What datasets are people using nowadays for genotype imputation and ancestry estimation? HapMap and 1000 Genomes are good, but it was some years since their release and both have some limitations on the number of populations included and resolution (especially HapMap which is a few genome builds behind and requires lifting over).
I know of several much larger studies like:
- 100 000 Genomes (UK-centric)
- UK Biobank (UK-centric)
- GenomeAsia100K (Asia-centric, in a pilot phase)
and all three require pre-approved access (which may not be granted for simple use in QC and imputation due to concerns about the privacy of participants).
An answer from 5 years ago mentiones Simons Genome Diversity Project (SGDP) and the Estonian Biocentre Human Genome Diversity Panel (EGDP) which indeed have more populations, but they also have smaller numbers.
Are there any other international projects like HapMap or 1000 Genomes that could be used for ancestry estimation and genotype imputation? Or is there anything in a pilot phase?
Or, for ancestry estimation is there an open subset of any of the large studies taking a subset of SNPs that are most predictive of population-level ancestry and making it available for this purpose?
It seems that UK BioBank provides principal components loadings: https://biobank.ndph.ox.ac.uk/ukb/field.cgi?id=22009 (more precisely here: https://biobank.ndph.ox.ac.uk/ukb/refer.cgi?id=149744 or here: biobank.ndph.ox.ac.uk/ukb/ukb/auxdata/snp_pca_map.txt). I assume one can use that to overlay their results with the PCA plots on pages 11 and 24 (https://biobank.ctsu.ox.ac.uk/crystal/crystal/docs/genotyping_qc.pdf) - but this is only useful for visual inspection. Though I am confused because there is another one here: https://biobank.ndph.ox.ac.uk/ukb/refer.cgi?id=1955. Figures S6, S7 and extended data figure 3 from https://doi.org/10.1038/s41586-018-0579-z are also useful for intepretation.

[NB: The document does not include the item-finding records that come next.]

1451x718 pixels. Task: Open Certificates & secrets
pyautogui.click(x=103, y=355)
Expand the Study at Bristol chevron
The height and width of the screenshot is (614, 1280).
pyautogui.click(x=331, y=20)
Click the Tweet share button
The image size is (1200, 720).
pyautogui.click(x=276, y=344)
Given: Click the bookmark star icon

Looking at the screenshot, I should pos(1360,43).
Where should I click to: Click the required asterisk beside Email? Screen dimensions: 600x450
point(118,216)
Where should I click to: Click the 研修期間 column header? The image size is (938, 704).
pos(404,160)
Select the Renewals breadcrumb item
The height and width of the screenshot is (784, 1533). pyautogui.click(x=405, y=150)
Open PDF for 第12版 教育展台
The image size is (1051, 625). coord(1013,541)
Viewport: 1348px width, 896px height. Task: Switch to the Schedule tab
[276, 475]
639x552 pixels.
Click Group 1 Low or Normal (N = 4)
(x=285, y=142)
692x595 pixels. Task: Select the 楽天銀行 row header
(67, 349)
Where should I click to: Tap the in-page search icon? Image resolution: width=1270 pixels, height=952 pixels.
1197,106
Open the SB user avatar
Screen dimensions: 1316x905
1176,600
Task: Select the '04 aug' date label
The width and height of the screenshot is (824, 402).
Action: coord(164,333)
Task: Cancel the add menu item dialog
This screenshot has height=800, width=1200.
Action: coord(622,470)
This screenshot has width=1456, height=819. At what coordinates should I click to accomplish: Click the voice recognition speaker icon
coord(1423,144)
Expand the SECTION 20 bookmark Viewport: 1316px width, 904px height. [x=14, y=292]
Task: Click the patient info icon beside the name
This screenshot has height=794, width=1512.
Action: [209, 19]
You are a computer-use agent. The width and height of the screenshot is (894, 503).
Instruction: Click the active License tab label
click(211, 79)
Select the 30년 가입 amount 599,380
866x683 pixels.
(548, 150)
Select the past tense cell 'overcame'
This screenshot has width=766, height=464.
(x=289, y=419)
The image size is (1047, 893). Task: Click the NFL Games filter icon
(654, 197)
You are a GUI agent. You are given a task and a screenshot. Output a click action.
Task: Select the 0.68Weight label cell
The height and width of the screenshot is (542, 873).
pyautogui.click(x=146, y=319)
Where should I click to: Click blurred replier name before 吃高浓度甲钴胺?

But one should not use the UK Biobank PCA components beyond 16-18 as mentioned in QC report and in https://academic.oup.com/bioinformatics/article/36/16/4449/5838185.
I'm not sure that it's necessary to have very large sample sizes for ancestry estimation (imputation is a different matter). I think you could get pretty accurate results if you merged the SGDP, HGDP, 1000 Genomes.